The documents highlight the work of the writer
By Anastasia Gubin, Epoch Times

MADRID—Four papers and a new autograph of the great writer and poet Miguel de Cervantes Saavedra, found in Seville and La Puebla de Cazalla, reveal new information on the life of the author of Don Quixote. This information is written in a report by researcher José Cabello Núñez and was published on his blog and social page ‘History of La Puebla de Cazalla’ on August 11.

Working as an archivist, José Cabello, local history researcher and member of the Sevillian Chroniclers Association, found the first document in the township of La Puebla de Cazalla. It is an agreement from 1593, between Cervantes and the City Hall, of a requisition of wheat and barley. He was 46 at that time.

The document also states that Cervantes worked for Cristobal de Barros, supplier of the Indian Fleet, according to Diario El León.

This fact, says Cabello, changes biographical data about the situation of the great Spanish writer who was born in Alcalá de Henares in 1547. Earlier found information assumed that Cervantes was not involved in non-writing activity at the time.

The discovery led to the investigation of the Indian Fleet’s files where two more documents were found.

One of them notes that Cervantes was in La Puebla de Cazalla between February and April 1593 as Commissioner of Supplies.
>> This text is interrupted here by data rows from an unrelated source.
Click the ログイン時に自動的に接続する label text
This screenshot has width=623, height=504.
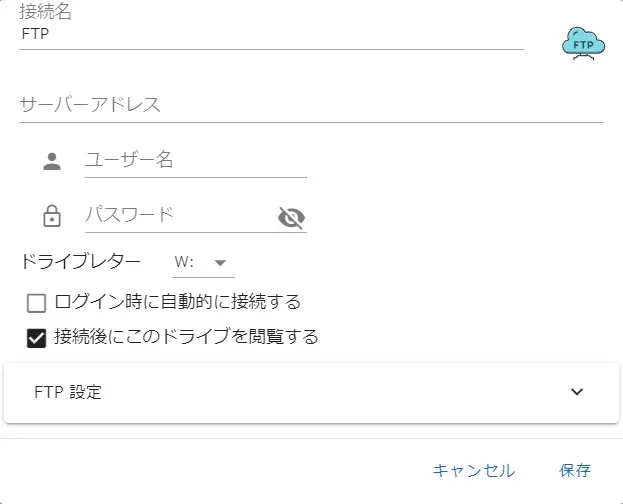click(178, 301)
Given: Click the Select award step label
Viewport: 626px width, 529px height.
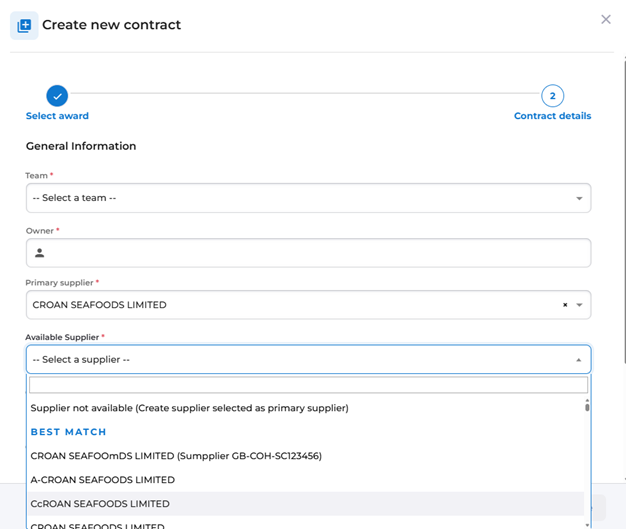Looking at the screenshot, I should 57,116.
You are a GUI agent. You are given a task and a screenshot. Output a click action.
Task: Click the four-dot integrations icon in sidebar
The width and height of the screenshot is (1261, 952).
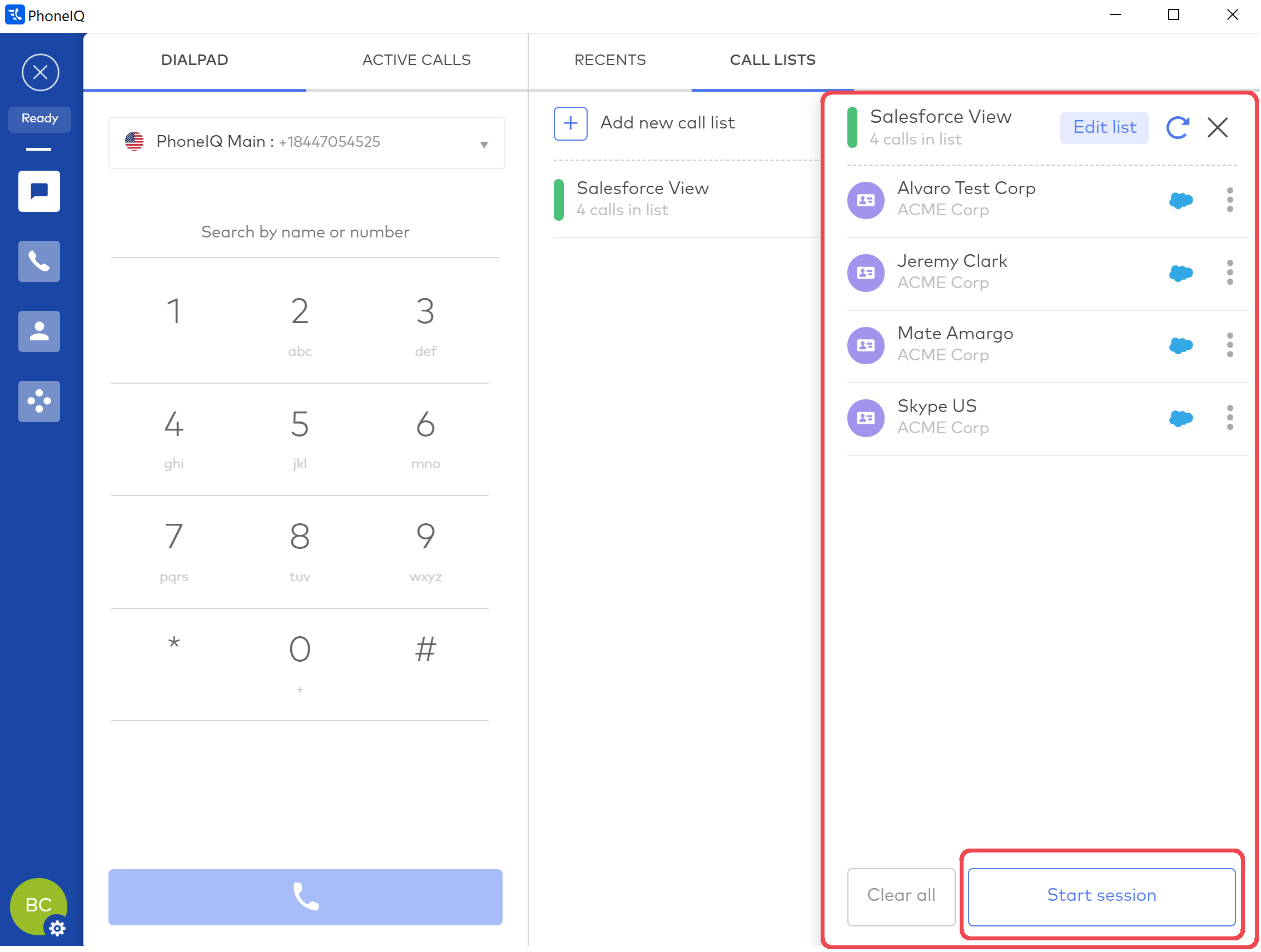tap(39, 402)

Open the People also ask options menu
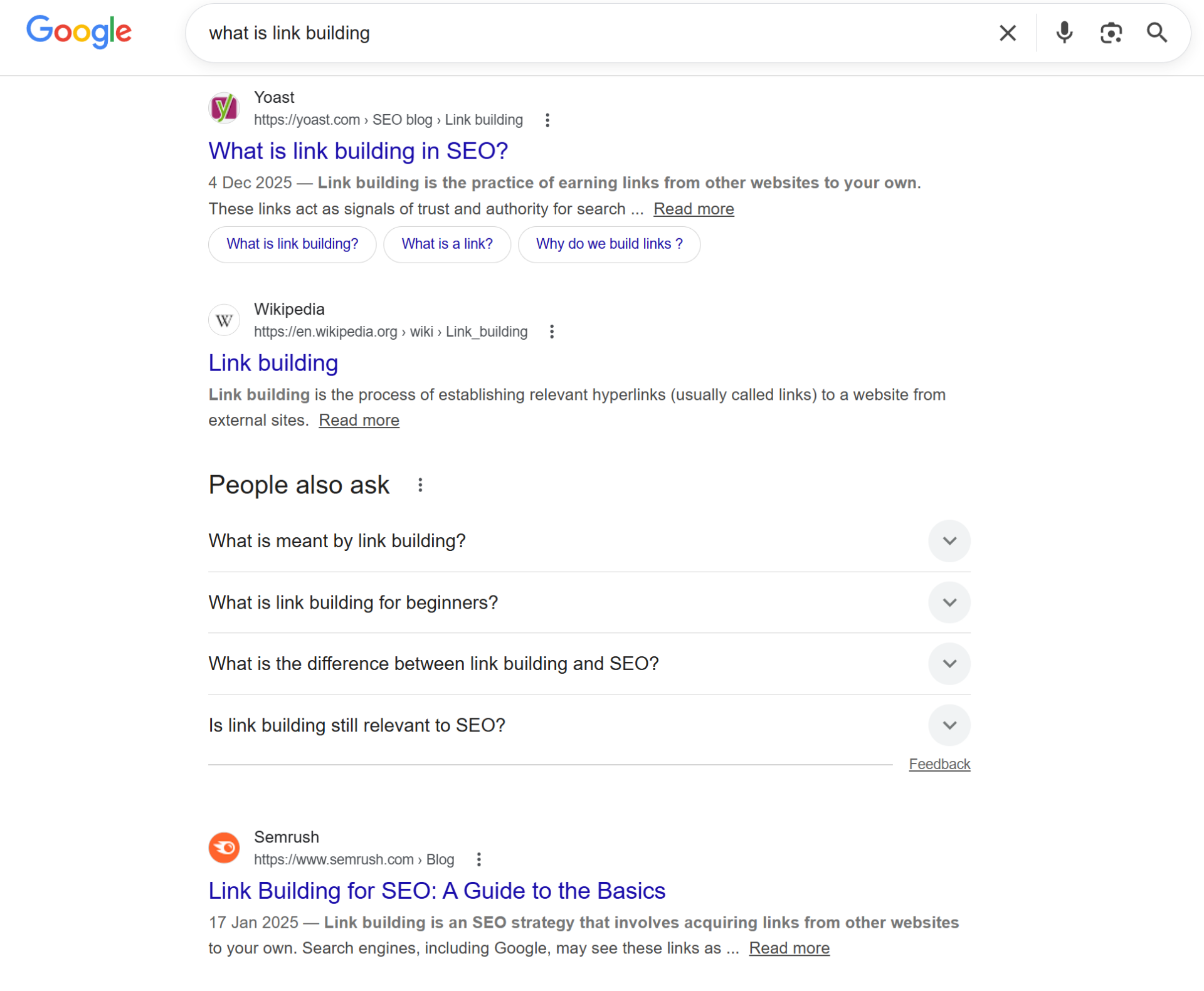[x=420, y=484]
The other one states that his salary was given to a woman named Magdalena Enriquez, Diario El León reported.

Investigated this latter fact further, Cabello found a power of attorney in the archives of the Seville protocols, by which Cervantes himself empowered Magdalena Enríquez to collect his fees as Supplies Commissioner.

Cabello suggests Cervantes must have had a significant level of trust towards this woman in order to authorize her to receive his wages.
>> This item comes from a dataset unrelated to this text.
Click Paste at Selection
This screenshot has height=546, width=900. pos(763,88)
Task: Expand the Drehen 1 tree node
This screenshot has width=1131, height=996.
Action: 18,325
When analyzing the findings, the philologist Francisco Rico told Faro de Vigo on August 11, 2014 that there are “many references to Cervantes as Commissioner of Finance in those years.”

Rico explained, “Magdalena Enríquez worked for the Indian Fleet just as Cervantes, so they could have had some sort of business relationship or other, it is not easy to know.”

“At that time, even to have a suit made, one had to sign a notarized document,” he said. “Although based in Seville, Cervantes would probably travel through all these Andalusian villages, and have had a sort of savings-bank account in the city, which might explain this power of attorney.”